Nolan,
You have to keep things in prospective. When I worked in the local hobby shop in the late 1950s, we had PFM United USRA 2-8-2s, 4-6-2s and NKP 2-8-4s that sold for $49.95. At that time, I was making 85 or 90 cents an hour! Even after graduating from college in 1966, my starting salary at Electro-Motive Division of GM was $625.00 per month. You could buy a decent new automobile for $2000 - 3000. My wife an I purchased our first home in 1968 for $28500.00. It was a brand new 3 bedroom, 2 bath house in the Chicago suburbs. Wages and prices usually go hand in hand. The big change is technology. As someone else noted, those $50 PFM models looked nice, ran ok, but had no electronics, flywheels or even lights. They were strictly DC open frame motors and didn’t even come with couplers, just a mounting pad. Today’s models maybe brass or other materials that have been developed, have DCC control, sound, sometimes smoke , all kinds of controllable lights, highly detailed, road specific and run beautifully. So, while today’s HO models cost from $150 - 600 or more, the modeler gets a lot more right out of the box.

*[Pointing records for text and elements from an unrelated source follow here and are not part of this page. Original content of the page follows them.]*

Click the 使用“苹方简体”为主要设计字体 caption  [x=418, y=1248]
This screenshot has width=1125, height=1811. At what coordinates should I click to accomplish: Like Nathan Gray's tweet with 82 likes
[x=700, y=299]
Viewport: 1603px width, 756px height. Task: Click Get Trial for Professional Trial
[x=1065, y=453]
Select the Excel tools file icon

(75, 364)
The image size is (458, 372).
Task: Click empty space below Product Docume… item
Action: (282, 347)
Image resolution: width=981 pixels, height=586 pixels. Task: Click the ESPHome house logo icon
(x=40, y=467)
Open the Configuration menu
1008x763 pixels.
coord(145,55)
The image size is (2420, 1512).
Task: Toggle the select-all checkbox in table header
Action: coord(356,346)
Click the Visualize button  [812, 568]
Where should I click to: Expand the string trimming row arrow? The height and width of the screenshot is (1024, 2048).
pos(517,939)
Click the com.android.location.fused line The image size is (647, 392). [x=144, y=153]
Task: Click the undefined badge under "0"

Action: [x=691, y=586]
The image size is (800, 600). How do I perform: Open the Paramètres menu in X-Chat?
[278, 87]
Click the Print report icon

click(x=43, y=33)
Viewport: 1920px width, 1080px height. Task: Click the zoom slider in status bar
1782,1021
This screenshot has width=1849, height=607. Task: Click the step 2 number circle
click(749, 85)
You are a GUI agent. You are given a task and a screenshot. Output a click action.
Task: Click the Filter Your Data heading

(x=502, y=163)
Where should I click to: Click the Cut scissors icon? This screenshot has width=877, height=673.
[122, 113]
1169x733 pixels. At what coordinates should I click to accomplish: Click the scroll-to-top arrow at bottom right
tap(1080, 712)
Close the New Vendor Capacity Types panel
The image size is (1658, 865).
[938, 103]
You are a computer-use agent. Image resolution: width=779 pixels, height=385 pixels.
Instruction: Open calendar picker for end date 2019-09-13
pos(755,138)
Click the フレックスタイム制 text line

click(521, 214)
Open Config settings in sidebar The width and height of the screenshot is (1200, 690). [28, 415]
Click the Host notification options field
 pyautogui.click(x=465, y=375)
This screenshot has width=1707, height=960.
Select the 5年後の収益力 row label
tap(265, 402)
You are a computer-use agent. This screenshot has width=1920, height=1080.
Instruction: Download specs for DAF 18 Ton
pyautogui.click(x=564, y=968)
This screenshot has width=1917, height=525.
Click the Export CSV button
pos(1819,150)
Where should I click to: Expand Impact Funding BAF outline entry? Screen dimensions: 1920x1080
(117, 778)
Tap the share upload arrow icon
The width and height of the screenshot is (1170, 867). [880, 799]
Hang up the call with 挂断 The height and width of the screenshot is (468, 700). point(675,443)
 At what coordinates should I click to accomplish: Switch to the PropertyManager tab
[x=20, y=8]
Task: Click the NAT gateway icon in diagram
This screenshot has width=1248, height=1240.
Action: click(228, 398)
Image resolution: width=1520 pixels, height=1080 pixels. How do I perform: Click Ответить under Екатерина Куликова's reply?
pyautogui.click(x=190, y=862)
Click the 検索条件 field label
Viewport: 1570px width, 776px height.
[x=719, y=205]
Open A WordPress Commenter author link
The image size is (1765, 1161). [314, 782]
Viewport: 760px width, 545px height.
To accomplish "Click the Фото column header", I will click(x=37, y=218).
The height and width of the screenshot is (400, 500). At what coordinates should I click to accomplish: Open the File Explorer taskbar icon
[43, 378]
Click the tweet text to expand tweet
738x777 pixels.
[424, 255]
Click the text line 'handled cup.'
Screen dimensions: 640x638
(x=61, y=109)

Proportionally, today’s models probably don’t really cost much more, but you do get a lot more and kit bashing isn’t as necessary.
Bill Barber Gravois Mills, MO
Re: Dave Beck's HO Scale S3 4-6-2 model. From: Richard TownsendDate: Thu, 30 Jul 2020 21:36:35 PDT Not absolutely as expensive but at the time they certainly were expensive. I remember reading the articles in amazement at how casually he hacked up expensive brass engines.